AUSTELLUNGSDAUER: 24. September - 29. September 2019

ERÖFFNUNG: 23. September 2019, 17.00-21.00 UHR

PROJEKTKURATOR / IN:Gülsen Bal & Walter Seidl »

Presserundgang:
23. September, 14.00 - 17.00 Uhr

VIP Rundgang:
23. September, 17.00 - 21.00 Uhr

Participating Artist:

Turan Aksoy
Elena Cologni
Elvedin Klačar
Hasan Özgür Top

Ort: PARALLEL VIENNA’ 19
Lassallestraße 5
1020 Wien

Präsentation gleichzeitig zur viennacontemporary.

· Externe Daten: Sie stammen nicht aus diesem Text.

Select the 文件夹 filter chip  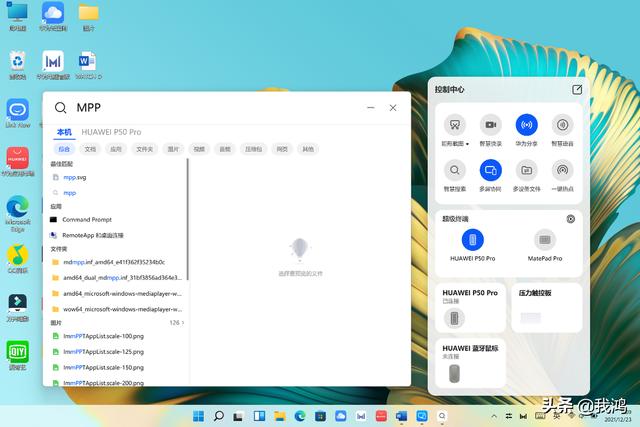tap(144, 149)
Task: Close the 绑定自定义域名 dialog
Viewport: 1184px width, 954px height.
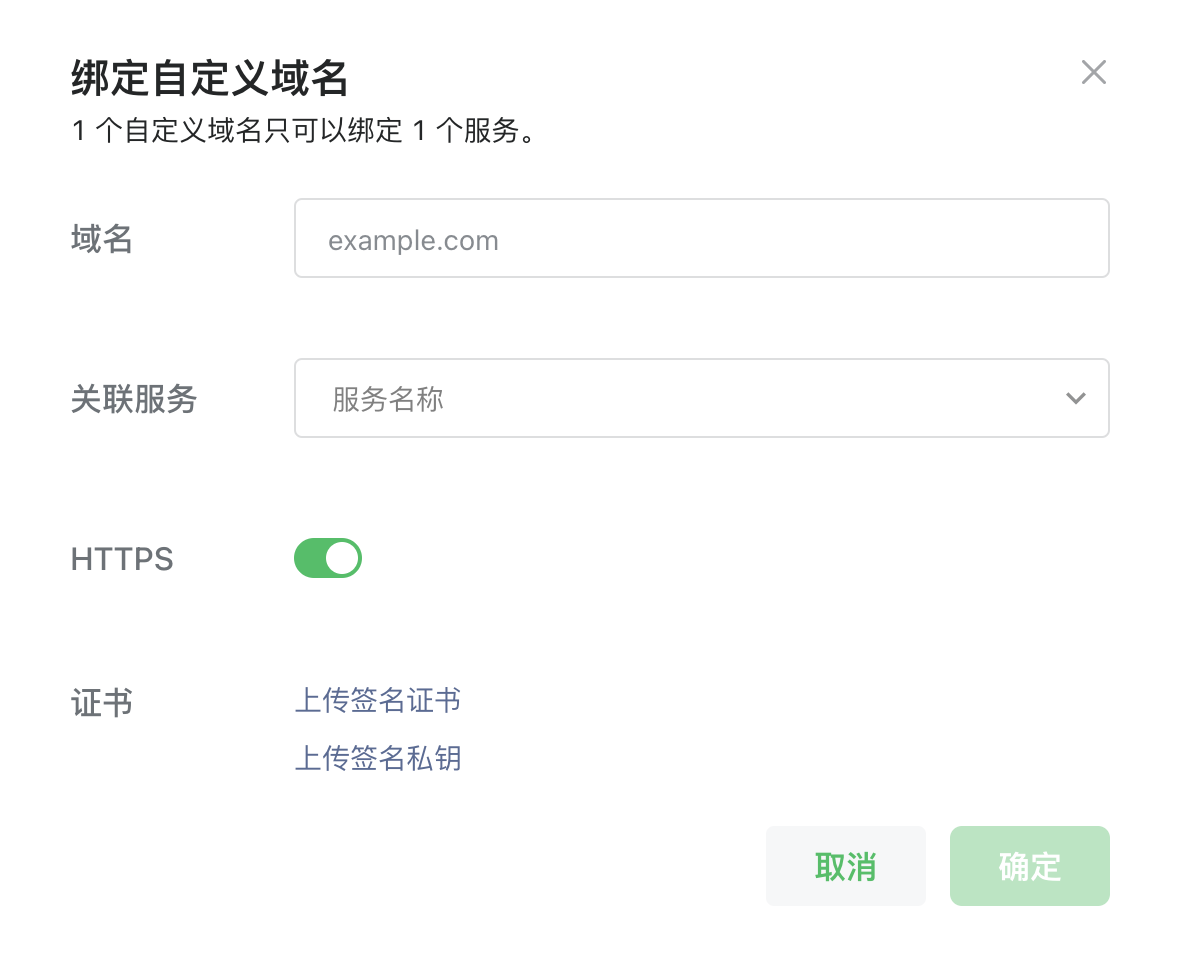Action: pyautogui.click(x=1093, y=72)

Das Programm von Open Space setzt auf Interdependenzen zwischen künstlerischer Praxis und verschiedensten relationalen Beziehungen und versucht eine diskursive Plattform des Engagements zu schaffen, die zahlreiche Reflexionen und einen kritischen Dialog fördert, um neue kreative Verbindungen einzugehen.


Turan Aksoy

Turan Aksoy Link

Deplasman/Displacement, 2019

Künstlerbuch, verschiedene Materialien, 29x26 cm


Das Hauptaugenmerk von Turan Aksoys Arbeiten bezieht sich auf eine neoliberale Politik und wie diese sämtliche Bereiche unseres Lebens durchdringt. Dadurch entsteht eine Distanz bzw. Schräglage zwischen dem Individuum und der Gesellschaft, die nicht mehr objektiv betrachtet werden kann. Aksoys künstlerische Position rekurriert auf Ereignisse aus seinem eigenen Leben, die persönlich oder politisch aufgeladen sind, jedoch zeitneutral erscheinen und erotische oder sarkastische Komponenten einbeziehen, die als Metaphern oder surreale Elemente eingebaut werden und einen multidisziplinären Ansatz generieren, der sich verschiedener Medien bedient, die zur Umsetzung der künstlerischen Gedanken nötig erscheinen.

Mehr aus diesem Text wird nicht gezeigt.